Brexit often comes up in therapy
Mental health practitioners say Brexit-related anxiety is also pushing some clients to seek counselling.
It's become "very common" for Britain's EU breakup to come up in Susie Orbach's therapy sessions with clients. Some could be at risk of losing their jobs, of being forced to move abroad or of simply "feeling powerless," the noted psychoanalyst and therapist said at her London practice.
"There's such a depression of energy at the moment," Orbach said. She hesitates, however, to say the U.K. is depressed overall. "I think it's more confused and destabilized and concerned and worried.
"It's more of a trauma."
A British government department reportedly spent £40,000 ($70,000 Cdn.) for an external firm to offer mental health counselling to civil servants preparing for a no-deal exit. A charity even created a digital "Brexit well-being kit" to help government workers cope with the added stress.
EU citizens at risk
Among those feeling particularly vulnerable are the 3.7 million non-British EU nationals living in the U.K. The government has set up a program for them to register for "settled status" in case they're stripped of their right to work in Britain when the country terminates its free-movement agreement with the EU. But that's done little to alleviate worries.
"This is my home," said Anette Pollner, a German citizen who's lived mainly in London since the late '80s. "And I know if we crash out, I will lose all my rights."
She sought counselling to deal with the anxiety, only to be asked by her British therapist "if it was really that serious," Pollner recalled.
Back in the classroom at Birmingham City University, participants in the mediation session openly reflected afterward.
"It's still very, very raw for some people," one woman said.
With so much pent-up tension, "you almost feel like you're on the verge of revolution," a man added. "And that's quite dangerous."
No exact historical precedent
Orbach points to the psychological impact on some Americans after the election of President Donald Trump as a comparable experience.
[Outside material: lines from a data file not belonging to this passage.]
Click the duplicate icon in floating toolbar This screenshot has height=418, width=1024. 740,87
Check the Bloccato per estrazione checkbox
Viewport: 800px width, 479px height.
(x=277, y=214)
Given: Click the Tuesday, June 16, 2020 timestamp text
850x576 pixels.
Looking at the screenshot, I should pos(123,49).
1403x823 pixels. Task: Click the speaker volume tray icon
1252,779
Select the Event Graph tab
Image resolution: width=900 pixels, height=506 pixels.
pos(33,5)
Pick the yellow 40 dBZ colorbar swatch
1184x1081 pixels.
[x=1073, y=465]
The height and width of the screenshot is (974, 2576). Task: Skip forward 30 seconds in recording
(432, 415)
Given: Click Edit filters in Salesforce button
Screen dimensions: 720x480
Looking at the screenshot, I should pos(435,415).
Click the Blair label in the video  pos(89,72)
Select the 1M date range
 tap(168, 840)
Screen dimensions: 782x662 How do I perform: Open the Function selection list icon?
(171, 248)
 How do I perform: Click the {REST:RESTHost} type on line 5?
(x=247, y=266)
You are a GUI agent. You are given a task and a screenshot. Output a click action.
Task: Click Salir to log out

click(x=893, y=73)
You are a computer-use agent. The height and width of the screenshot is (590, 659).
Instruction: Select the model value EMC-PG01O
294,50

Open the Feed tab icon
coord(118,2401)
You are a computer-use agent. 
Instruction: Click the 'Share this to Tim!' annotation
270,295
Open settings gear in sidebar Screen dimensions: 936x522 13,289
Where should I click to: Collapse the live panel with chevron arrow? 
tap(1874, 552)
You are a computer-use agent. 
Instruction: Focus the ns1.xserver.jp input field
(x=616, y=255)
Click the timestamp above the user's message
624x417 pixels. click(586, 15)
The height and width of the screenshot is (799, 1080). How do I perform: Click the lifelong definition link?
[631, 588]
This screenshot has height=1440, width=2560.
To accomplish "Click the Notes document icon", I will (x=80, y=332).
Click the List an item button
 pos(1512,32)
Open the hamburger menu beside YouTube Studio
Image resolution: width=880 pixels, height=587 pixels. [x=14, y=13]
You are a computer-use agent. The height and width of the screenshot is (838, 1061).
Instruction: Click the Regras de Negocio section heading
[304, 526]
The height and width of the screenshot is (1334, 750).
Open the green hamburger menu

But in Britain, historical precedents for political crises with such a jarring impact are few and far between.
The director of Birmingham City University's Centre for Brexit Studies says the country's collective trauma is part of a uniquely British phenomenon: coming to grips with the loss of an empire and, more recently, Britain's inability to gain the upper hand in exit talks with the EU.
"The reality of Brexit has brutally exposed the U.K.'s actual diminished position in the world," Alex de Ruyter said.
He says observers need to go back to the Second World War to find tension comparable to that brought on by Brexit, but with one major difference: No other country imposed this.
For Britain, de Ruyter said, "Brexit is a condition which is entirely self-inflicted."